Enigma of China(48)
He went back to the unfinished e-mail. It took longer than he expected to compose one to Comrade Zhao. He experienced a sense of relief when he finally sent it out.
Then he settled back to concentrate on the paperwork on his desk.
It was near four o’clock when he looked up again. The drizzle seemed to have continued off and on.
It could be a headache getting hold of a taxi on a rainy day, especially during rush hour. The Oriental Concert Hall was in Pudong, an area relatively new to him. He wasn’t sure if he could get there by subway or how bad the traffic would be. It would be better to leave early, he concluded, putting a paperback and a paper-wrapped heart-comforting cake into his shoulder bag.
He decided not to take the bureau car. It would be too much to have the driver wait there until the end of the concert, and he might also tell stories afterward. It took Chen more than forty minutes to get there by the subway, but it was still faster than he’d expected. When he emerged from the subway, the rain was finally easing off, with a suggestion of a rainbow stretching out against the dismal horizon.
To Chen, Pudong was almost like another city. The map he brought with him didn’t help much. Some of the streets and street names hadn’t existed when the map was printed about two years ago. The surrounding high-rises jostled together into an overwhelming oppression. At least, it felt that way to him. He looked up at the gray clouds sailing precariously among the concrete and steel skyscrapers.
He thought he might as well wander about a little, just like Granny Liu lost in the Grand View Garden in the Dream of the Red Chamber. But he soon got weary of bumping around aimlessly. He glanced at his watch again. There was still more than an hour before the concert.
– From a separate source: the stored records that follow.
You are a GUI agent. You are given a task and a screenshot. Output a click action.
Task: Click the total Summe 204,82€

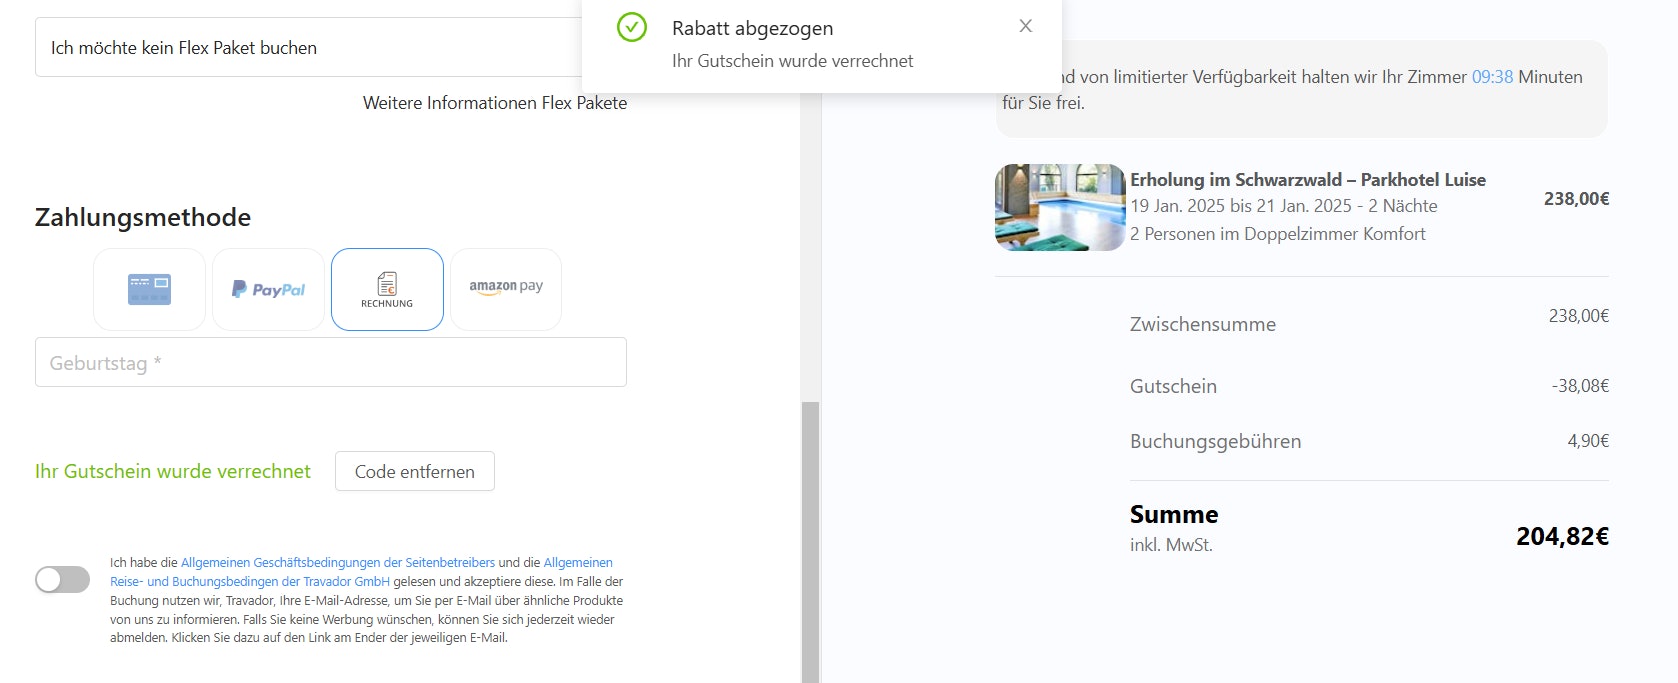click(1562, 536)

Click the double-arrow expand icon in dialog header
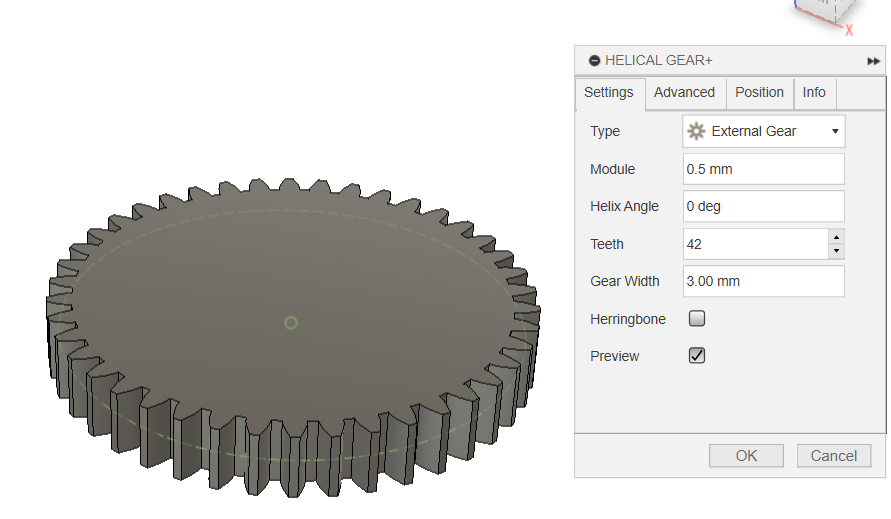[x=873, y=61]
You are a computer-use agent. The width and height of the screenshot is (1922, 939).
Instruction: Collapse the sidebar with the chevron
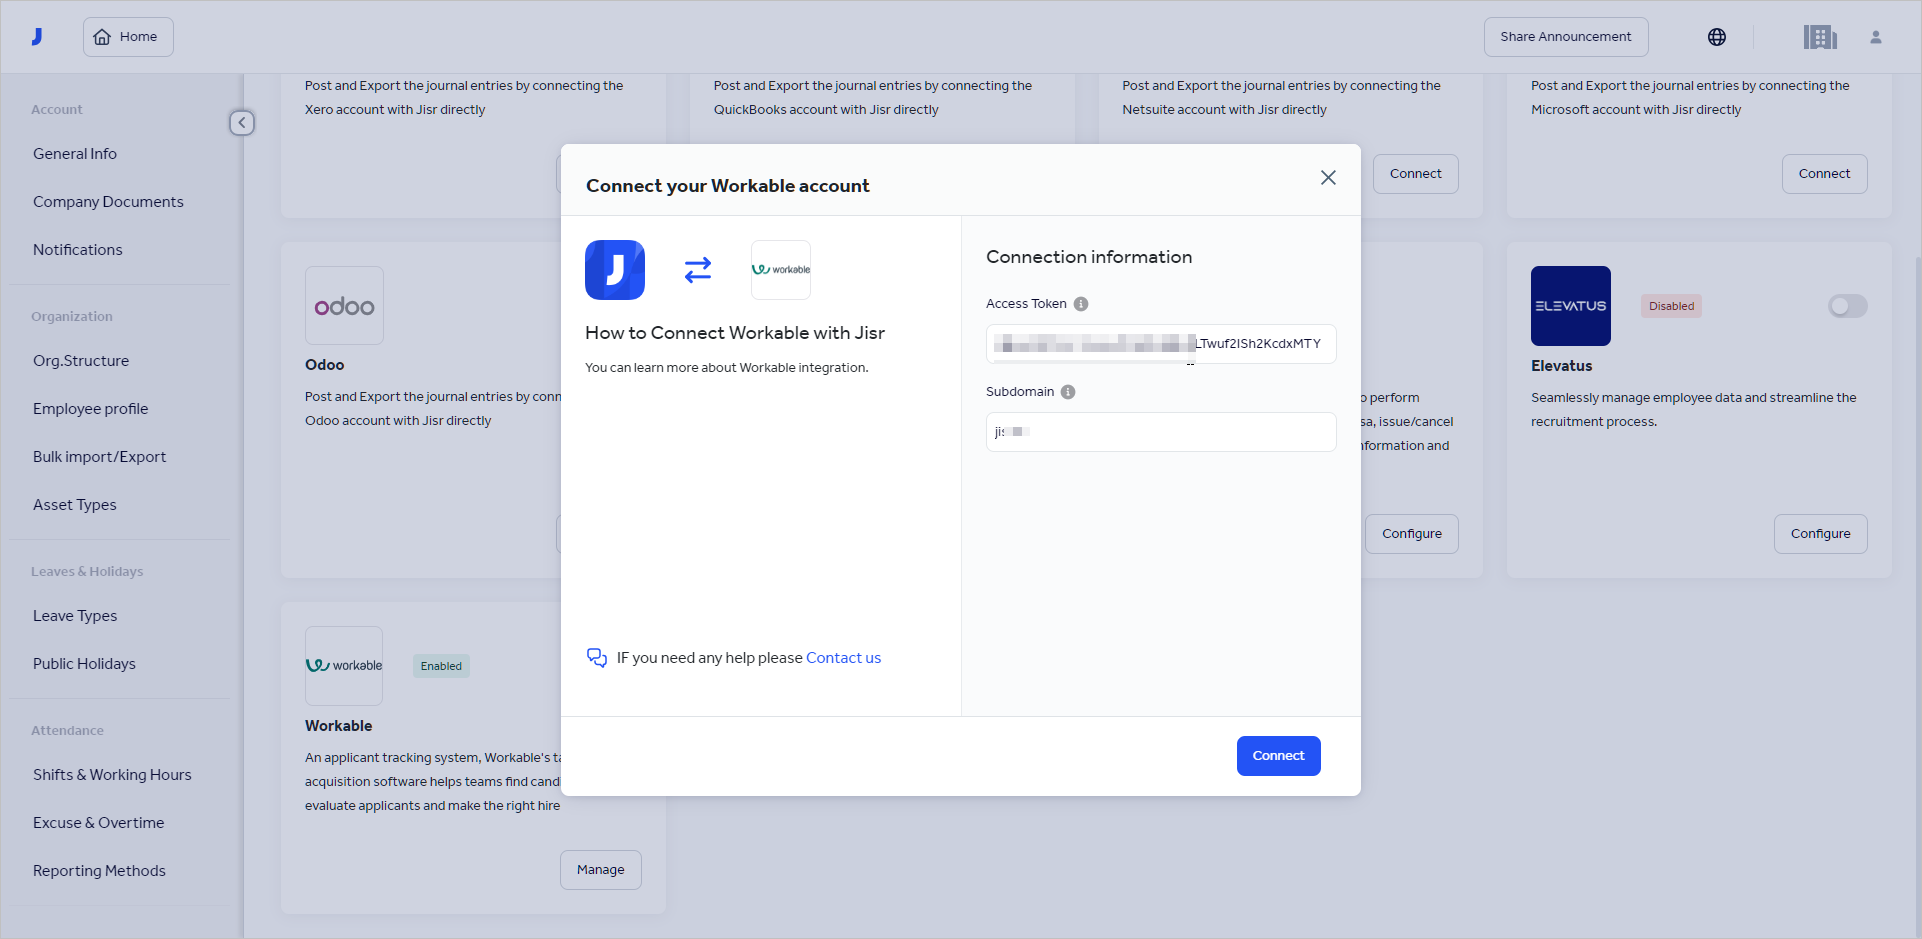(242, 123)
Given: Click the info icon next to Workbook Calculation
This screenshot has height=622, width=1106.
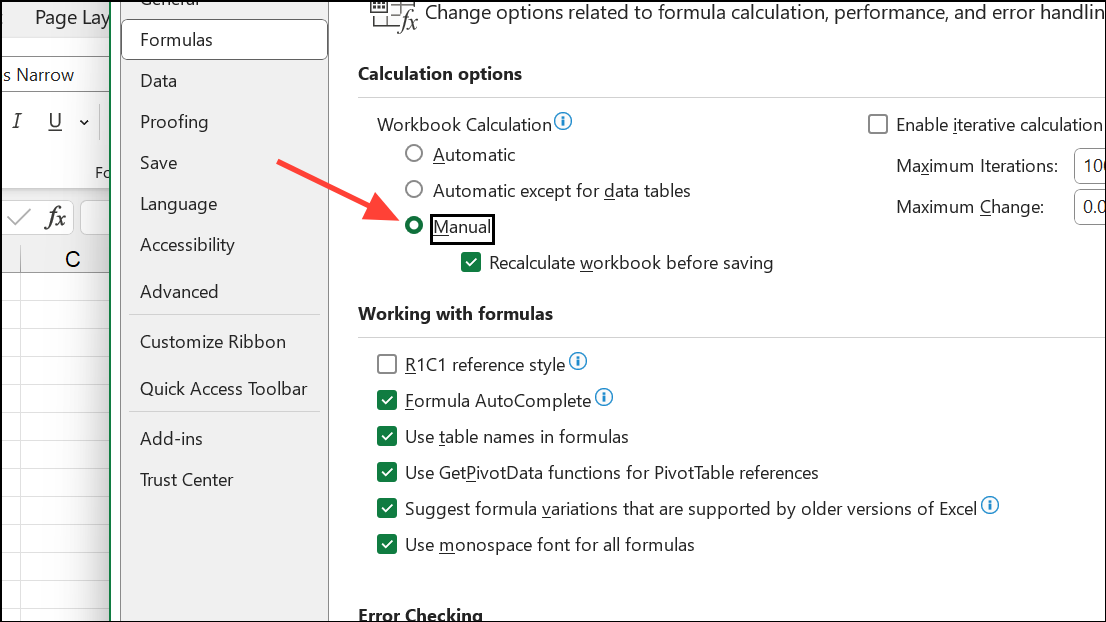Looking at the screenshot, I should [563, 121].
He saw a small Internet café tucked in behind a construction site. Originally, it might have been a temporary place for the workers to take a short break. It would probably be pulled down once the high-rise was finished. It might not be a bad idea for him to check his e-mail here, he thought, before going on to the concert hall.
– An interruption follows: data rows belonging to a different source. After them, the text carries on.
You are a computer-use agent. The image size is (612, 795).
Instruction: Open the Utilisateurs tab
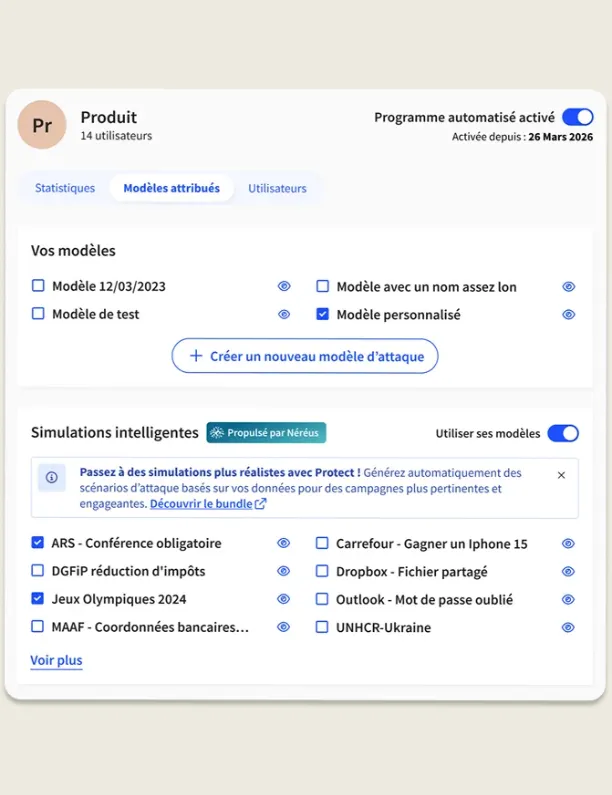click(x=277, y=189)
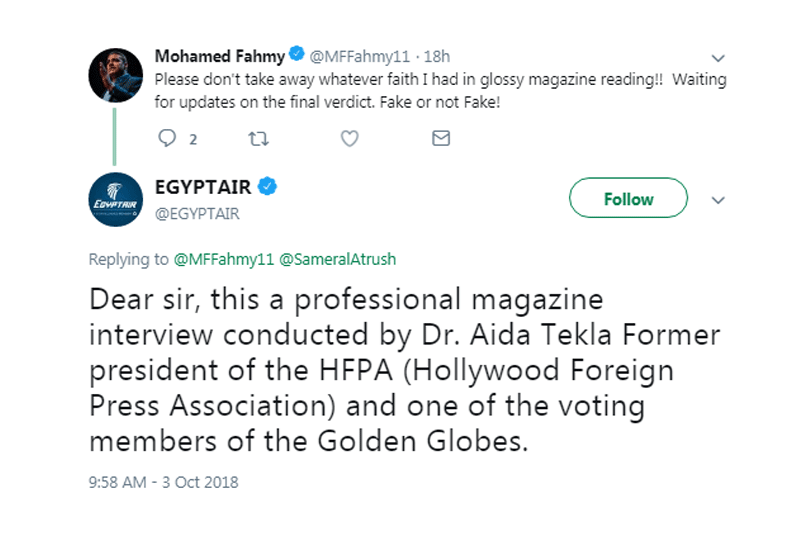800x533 pixels.
Task: Open the 9:58 AM - 3 Oct 2018 timestamp
Action: click(x=164, y=482)
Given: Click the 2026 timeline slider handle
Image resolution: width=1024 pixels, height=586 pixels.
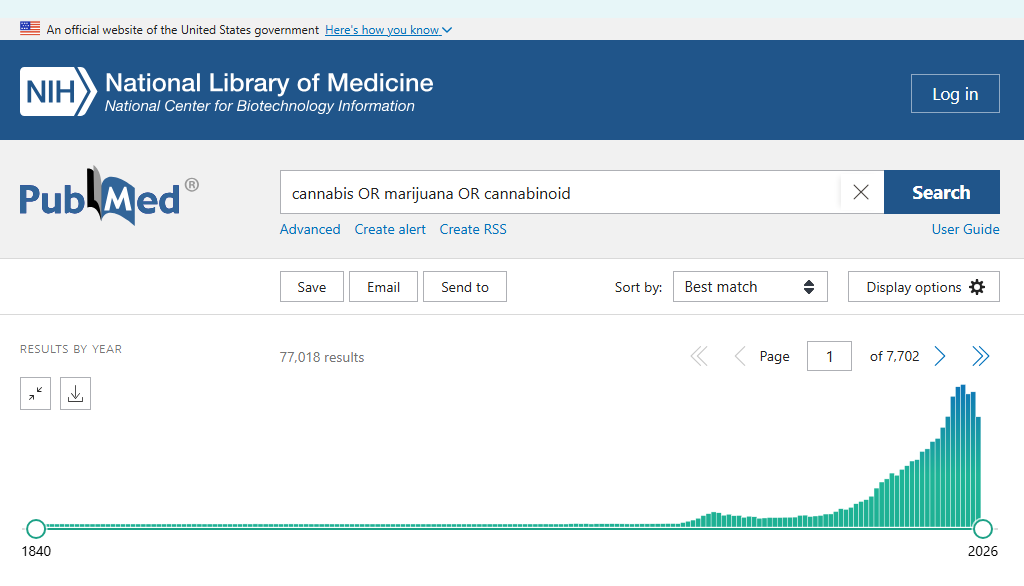Looking at the screenshot, I should click(x=983, y=528).
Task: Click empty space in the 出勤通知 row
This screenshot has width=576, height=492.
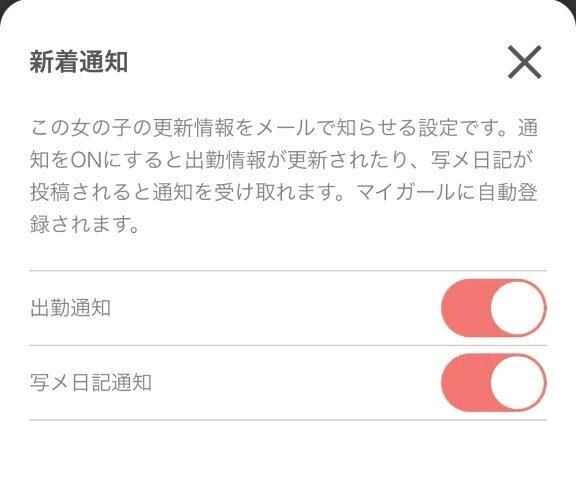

When he stepped up to the front desk, a young man asked him to show his ID.
“I just want to check my e-mail,” Chen said.
“It’s a new regulation just put into effect this month. It was under the strict orders of the city government, and there’s nothing we can do about it.”
“Really!”
He produced his ID, and the young man recorded the ID number on a worn-out register before giving Chen another number.
“Fifty-one.”
That must refer to the computer assigned to him. He walked over to number 51, toward the end of a row of desks.
Chen recalled what he’d heard from others during the investigation. Apparently this new effort on the part of the government was another step in the ever-tightening control of the Internet. It was no surprise that such a regulation had gone into effect without his knowledge. Internet control, too, was beyond the domain of the police bureau.
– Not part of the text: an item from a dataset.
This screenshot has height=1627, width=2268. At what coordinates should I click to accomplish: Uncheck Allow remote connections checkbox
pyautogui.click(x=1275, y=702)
He sat down at the computer and pressed the power button. A boy sitting next to him was noisily wolfing down a steaming bowl of instant beef noodles, his eyes still locked onto a game in a crisis as it played out across his screen.
Signing on to his account, Chen found among his incoming mail a reminder from Lianping about this evening’s concert. She was also still pushing him to write something for her from the point of view of an ordinary cop.
He then decided to check his Hotmail account, which he had acquired while visiting the United States as part of a delegation. Some of his friends in the States kept complaining about difficulties reaching him through his usual Sina e-mail account. He didn’t check the Hotmail regularly, but it was still early, and he had some time to kill.
But he had problems gaining access to the Hotmail account. An assistant came over, tried several times, but with no more success than Chen. Chen was ready to give up when the assistant pointed him to another computer.
“Try that one.”
Chen moved to the new one, which seemed to work better but was still mysteriously slow. After three or four minutes, he conceded defeat. He decided to do some research through Google instead but was again informed that he couldn’t have access to it.
Shaking his head, he switched back to his Sina account and retrieved a draft he’d saved.
Crumpling a rejection slip, I step back into my role / shadowed by the surrounding skyscrapers. / I try in vain to make the case reports yield / >a clue to the bell tolling over the city. / For all I know, what makes a cop makes me. / And I investigate through the small lanes / and side streets, the scenes once familiar / in my memories: a couple snuggling like / paper-cutouts on the door, a loner connecting / cigarettes into an antenna for the future, a granny / bending over a chamber pot in her bound feet / like a broken twig, a peddler hawking out of debris, / almost like a suspect… A sign DEMOLITION / deconstructs me. Nothing can avert the coming / of a bulldozer. It is not an easy task to push, / amidst the disappearing scene, the round to an end.